_What you will do_
Every line between the one containing "Screen dimensions: 628x796" and the last line of the data, both included, is to be set down exactly, and pictures are to be omitted.

_Records_
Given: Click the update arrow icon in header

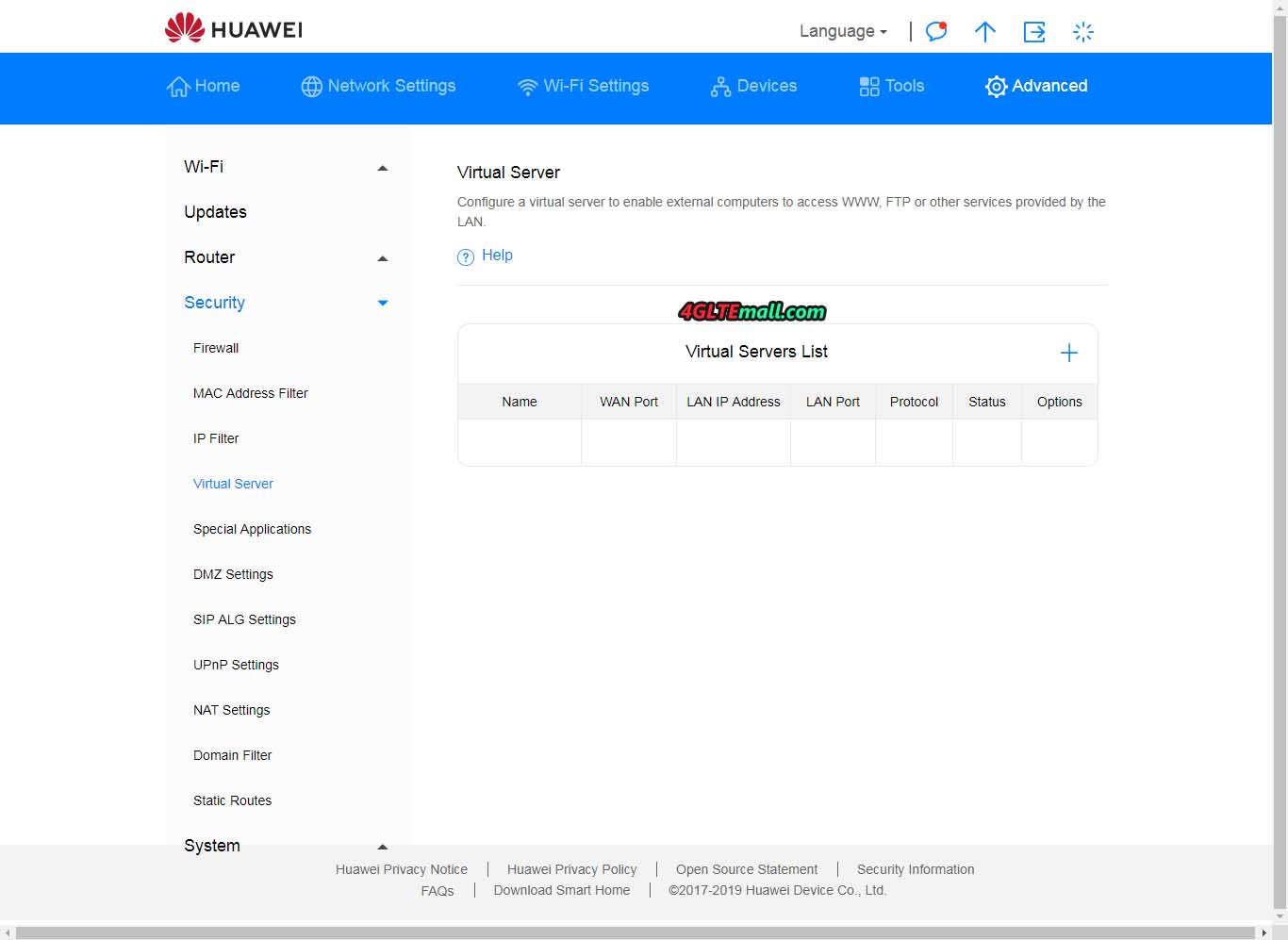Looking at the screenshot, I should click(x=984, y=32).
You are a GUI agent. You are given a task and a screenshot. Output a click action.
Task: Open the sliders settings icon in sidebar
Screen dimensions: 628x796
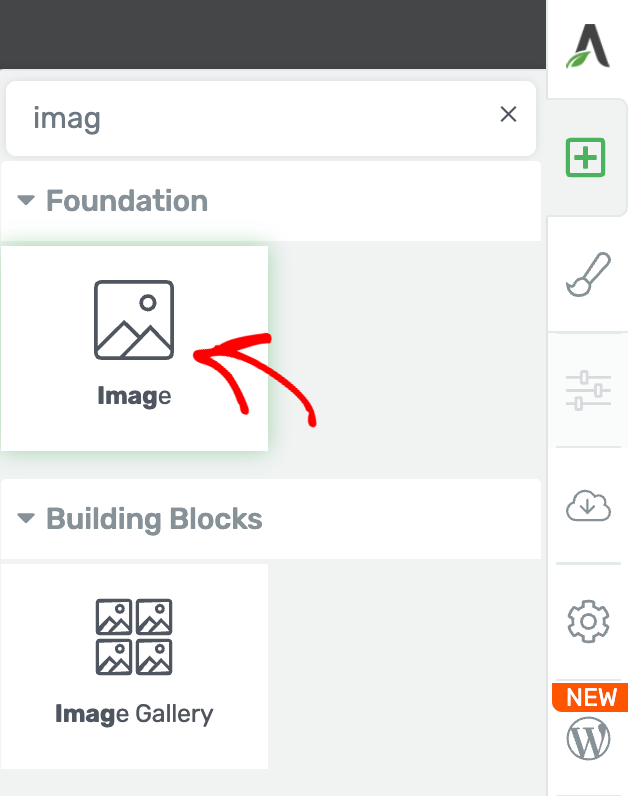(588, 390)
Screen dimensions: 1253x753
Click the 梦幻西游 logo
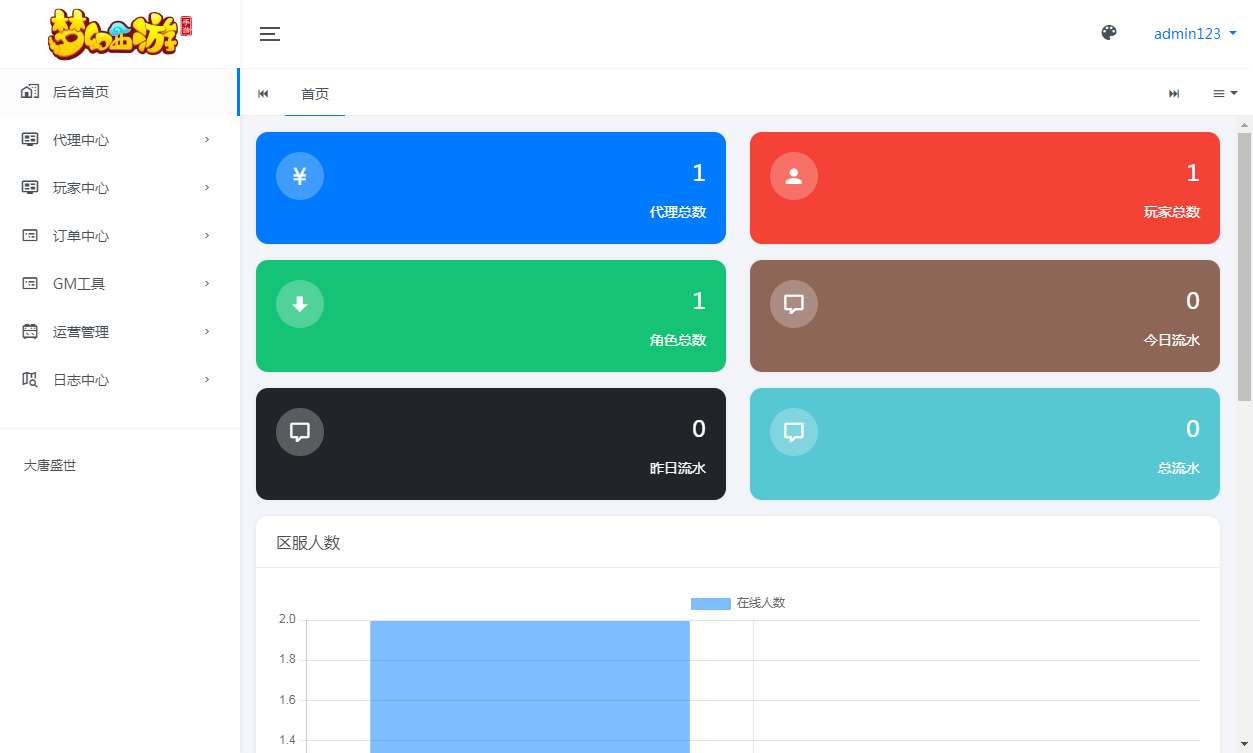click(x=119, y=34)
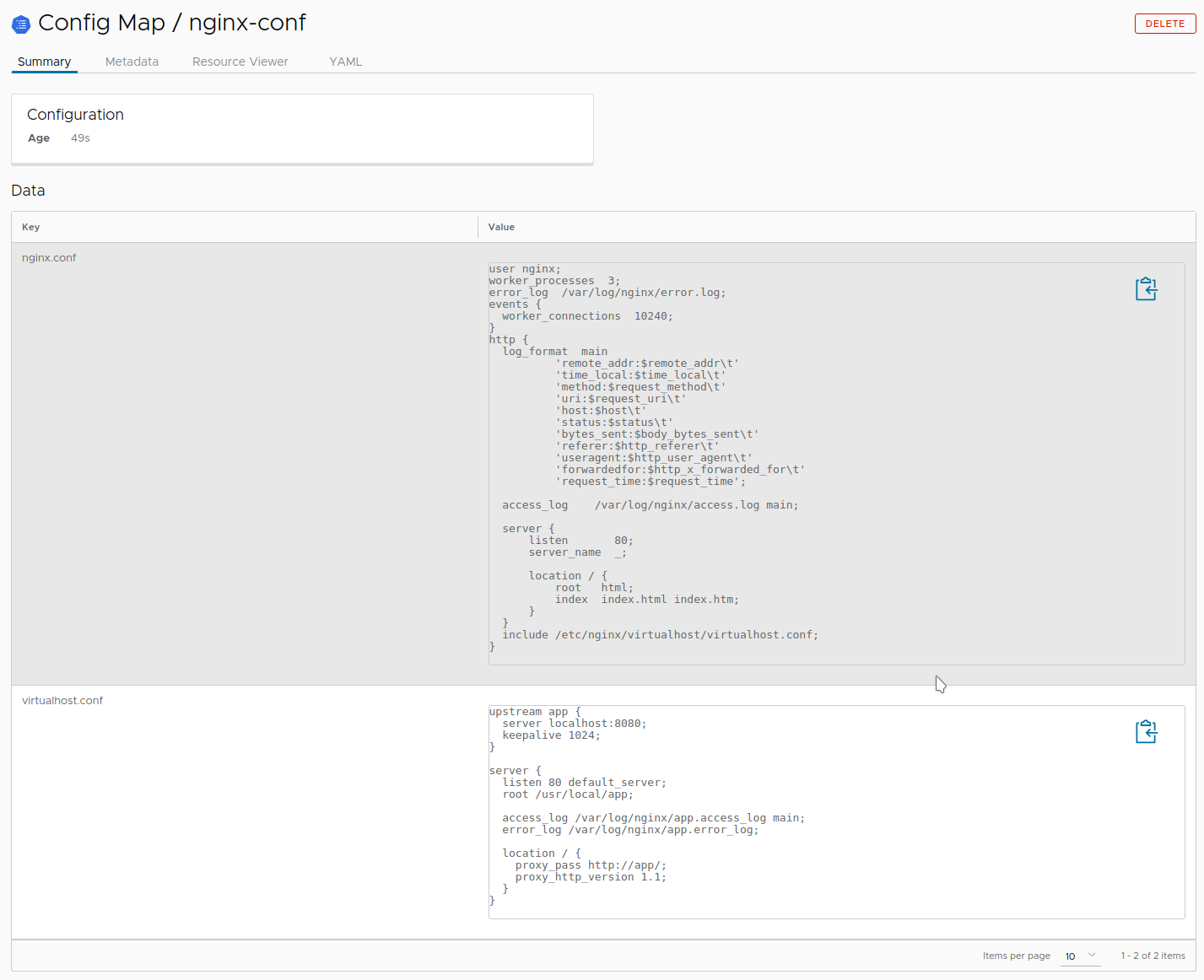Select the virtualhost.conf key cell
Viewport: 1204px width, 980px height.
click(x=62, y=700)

_Answer space_
Screen dimensions: 628x796
(588, 390)
Screen dimensions: 1253x753
Click the 梦幻西游 logo
click(x=119, y=34)
Select the virtualhost.conf key cell
Viewport: 1204px width, 980px height.
click(x=62, y=700)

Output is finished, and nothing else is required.